And what's the error the application generates?
instead of:
Using java Syntax Highlighting
if(result.getCount() > 0)
{
result.moveToFirst();
return result;
}
else
{
SwapCard s = new SwapCard();
s.showAlert("Error printing");
return null;
}
Parsed in 0.033 seconds, using
GeSHi 1.0.8.4
you should do:
Using java Syntax Highlighting
if(result.moveToFirst())
{
return result;
}
else
{
SwapCard s = new SwapCard();
s.showAlert("Error printing");
return null;
}
Parsed in 0.031 seconds, using
GeSHi 1.0.8.4
Well, you _SHOULDN'T_ do this, but as it has the same effect you are probably doing less operations (this means more speed, wooot

).
As far as my eye can see for now, I'd say there are a lot of 'bad' coding practises (well, they aren't really bad, they just cost a lot of overhead).
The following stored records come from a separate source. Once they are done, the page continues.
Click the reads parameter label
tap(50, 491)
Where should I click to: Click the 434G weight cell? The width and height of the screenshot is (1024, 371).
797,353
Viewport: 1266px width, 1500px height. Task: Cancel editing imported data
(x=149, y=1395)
For example: in fetchProfile() you findViewById() all views you need, which costs a lot, while you could/should do this in the onCreate, as the views don't change in you application. So you only should find them once!
2nd, I'm not sure if this is needed, but as you test against result != null, you could also start managing the cursor if it isn't null, because a null cursor never can be closed (maybe this even throws an exception).
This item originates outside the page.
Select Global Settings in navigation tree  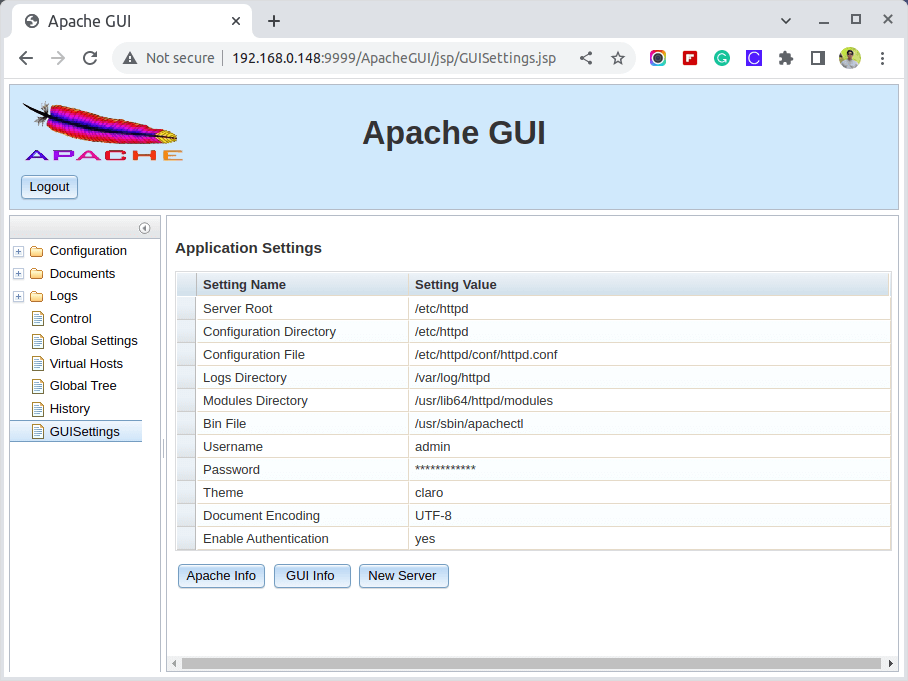click(93, 341)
But now I see your mistake (well the real probematic one

: in DB.fetch() you define String[] columns as {"KEY_NAME", ... wheras this should be {KEY_NAME, KEY_COMPANY, ... because you want the DB constants to be used and not the literals! This will make you fetchProfile throw as you use result.getColumnIndexOrThrow(SwapCardDB.KEY_COMPANY))) which would be working if you were defining the column names correctly. Now I think about it , the result.getColumnIndexOrThrow(SwapCardDB.KEY_COMPANY))) will not generate the exception but the mDb.query() in DB.fetch() will, because you want to fetch columns which don't exist.
I guess that if you had looked in your log, you would have see the exception and found this problem by yourself, as this would have thrown some exceptions a long the line of "column not found" or something like that.